Before the ban, “truck tractors, trailers, and vehicles exceeding 16,000 pounds, gross weight” were allowed to park overnight in designated areas. These reportedly included East 22nd Street, New Hook Road, Hook Road, Pier Street, Ingham Avenue, and Pulaski Street. The roads are all located in industrial land-use districts east of Route 440.
Truck owners applied to the Director of Public Safety for a permit. The decals were free to residents with non-residents paying $500 annually. The City Council voted unanimously to ban truck parking throughout the community in August, and decals are not being renewed.

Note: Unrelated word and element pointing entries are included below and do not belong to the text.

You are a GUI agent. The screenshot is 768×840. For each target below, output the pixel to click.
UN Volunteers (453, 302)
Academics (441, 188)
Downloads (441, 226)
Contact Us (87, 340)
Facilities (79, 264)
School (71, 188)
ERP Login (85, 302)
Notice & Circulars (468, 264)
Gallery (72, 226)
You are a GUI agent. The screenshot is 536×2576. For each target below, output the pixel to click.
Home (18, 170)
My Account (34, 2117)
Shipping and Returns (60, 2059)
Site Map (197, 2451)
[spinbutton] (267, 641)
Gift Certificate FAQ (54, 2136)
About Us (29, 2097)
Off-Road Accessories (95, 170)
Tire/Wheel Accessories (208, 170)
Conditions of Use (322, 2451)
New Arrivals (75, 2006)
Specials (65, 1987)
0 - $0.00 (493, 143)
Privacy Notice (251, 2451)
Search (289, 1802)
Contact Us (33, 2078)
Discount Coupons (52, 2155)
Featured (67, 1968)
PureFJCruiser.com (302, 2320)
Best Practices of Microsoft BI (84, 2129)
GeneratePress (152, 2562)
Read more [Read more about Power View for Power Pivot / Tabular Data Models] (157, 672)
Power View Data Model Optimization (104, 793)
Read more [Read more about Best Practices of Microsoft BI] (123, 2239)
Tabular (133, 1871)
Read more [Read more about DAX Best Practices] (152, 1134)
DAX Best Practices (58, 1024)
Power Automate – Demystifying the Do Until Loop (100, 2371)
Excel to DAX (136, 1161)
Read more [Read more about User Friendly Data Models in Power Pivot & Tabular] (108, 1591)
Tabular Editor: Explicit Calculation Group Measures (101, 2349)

As if adding insult to injury, the Bayonne Zoning Board blocked a private truck parking project. Developers known as The L Group requested approval to open a truck parking facility off Route 440 at East 22nd Street and New Hook Road.
This would effectively provide safe overnight spaces for truckers now displaced by the street parking ban within the industrial-zoned area. And a parking lot had once operated at a nearby former warehouse property, also off Route 440. The L Group appealed the zoning officer’s denial for a variance, only to have the Zoning Board of Adjustment reject the truck parking solution.
“I know that we’re looking to redevelop all the tankers down at Hook Road. It’s hard to see trucks in your town. If you don’t like seeing trucks, go to Morris County. You’re not going to see them. You’re going to be in your happy Mayberry neighborhoods,” McManus reportedly said at a public hearing. “This is the town that blue-collar workers built. Right now, they’re rolling in their graves… At least 17 truckers that I know are rushing with less than two weeks to find a place to park. Some are saying I’m going to park and I’m going to pay the tickets. Now you’re going to write them and take more of their livelihood.”
Municipalities such as New York City and Bexar County, Texas, are also following the urban and suburban trend to ban truck drivers from street parking. New York, like Bayonne, offers no viable solution for truckers who must pull over once their hours of service have expired.